Democracy and modern civilization itself requires at least some understanding of the scientific method. Sagan's warning in "The Demon-Haunted World"[1] was frighteningly prescient:
I have a foreboding of an America in my children's or grandchildren's time --
when the United States is a service and information economy; when nearly all
the manufacturing industries have slipped away to other countries; when awesome
technological powers are in the hands of a very few, and no one representing
the public interest can even grasp the issues; when the people have lost the
ability to set their own agendas or knowledgeably question those in authority;
when, clutching our crystals and nervously consulting our horoscopes, our
critical faculties in decline, unable to distinguish between what feels good
and what's true, we slide, almost without noticing, back into superstition
and darkness...
Until the public "baloney detection kit"[2] (and uses it regularly), trying to teach other topics is probably a waste of time, especially when you aren't even speaking the same language[3].[1] https://en.wikipedia.org/wiki/The_Demon-Haunted_World
[2] https://www.brainpickings.org/2014/01/03/baloney-detection-k...

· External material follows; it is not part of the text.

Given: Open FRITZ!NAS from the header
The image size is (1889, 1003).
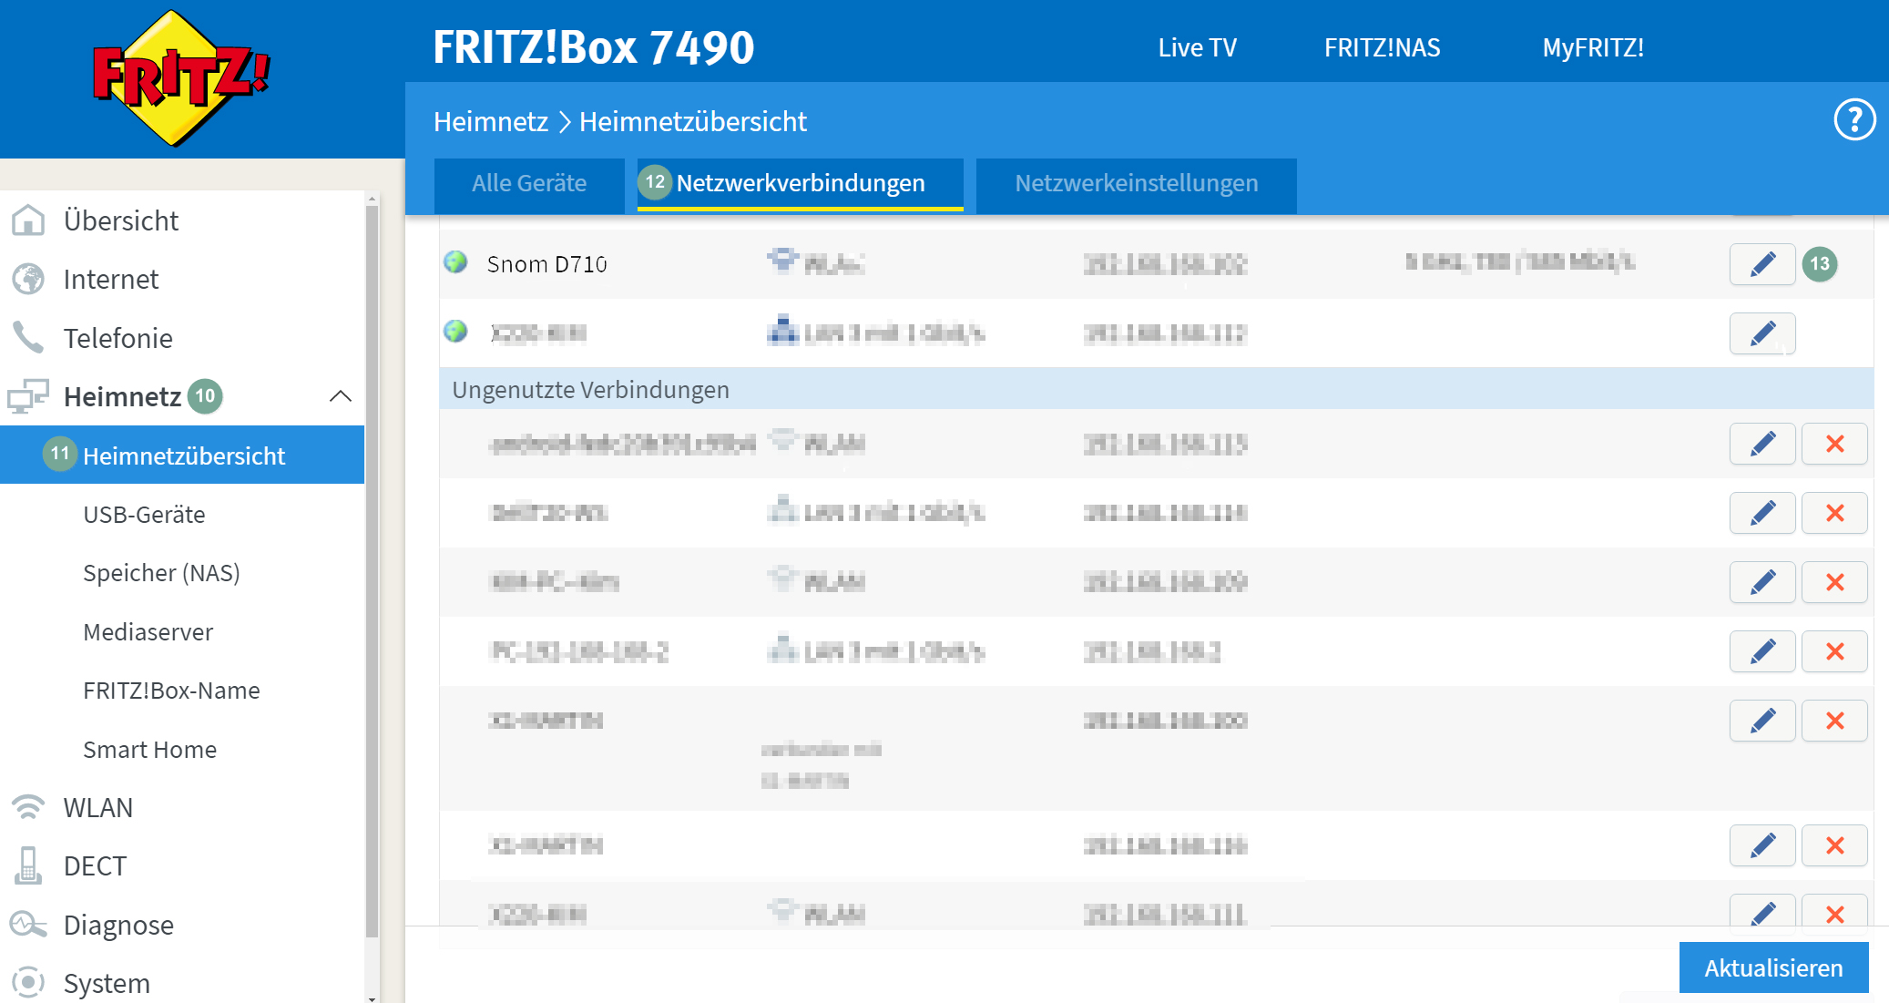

[3] http://scienceblogs.com/clock/2007/05/31/more-than-just-resi...
I'll come at this from another direction -- is the general tendency towards being easily BS'd and manipulated a bug or a feature? It's not obvious to me that societies where the mass of people are not easily manipulated will tend to last longer. They may be tend to be wiped out by societies who can be molded more readily into an effective fighting/conquering force.
I agree that individual selection pressures tend to favor those who are scam-resistant, however only in scams that directly adversely affect the person. If there's a group/societal scam going on, it's probably individually safer to go along with it rather than buck the group and risk being ostracized.
I agree that individual selection pressures tend to favor those who are scam-resistant, however only in scams that directly adversely affect the person. If there's a group/societal scam going on, it's probably individually safer to go along with it rather than buck the group and risk being ostracized.
"easily the most important skill that the general pubic needs to learn" <-- important for who, them or you?
For everyone. Witch-hunts and human sacrifices were believed to help with getting better harvests and they did not. And yet they were believed for thousands of years before we finally understood and adopted the scientific method. If you do not try to understand the causes of your problems, it becomes very hard to effectively find solutions as well.
Important in order to avoid the future Sagan predicted, I'd guess
Life is generally easier to navigate when your beliefs tally up well with truth.
It's interesting how there is likely more people reading this from hackernews than the 217 people surveyed in the study.
lowdown:
> The fields that were labelled as “least precise” were psychology and evolution. Also on this end of the scale were economics, climate science, and—wait for it—astrophysics. On the other end, forensics was perceived as the field with the highest level of precision, followed by aerospace engineering.
> They also note that classing medical research, seismology, and nuclear engineering at roughly similar levels of precision is giving a bit too much credit to seismology and medical research.
> The fields that were labelled as “least precise” were psychology and evolution. Also on this end of the scale were economics, climate science, and—wait for it—astrophysics. On the other end, forensics was perceived as the field with the highest level of precision, followed by aerospace engineering.
> They also note that classing medical research, seismology, and nuclear engineering at roughly similar levels of precision is giving a bit too much credit to seismology and medical research.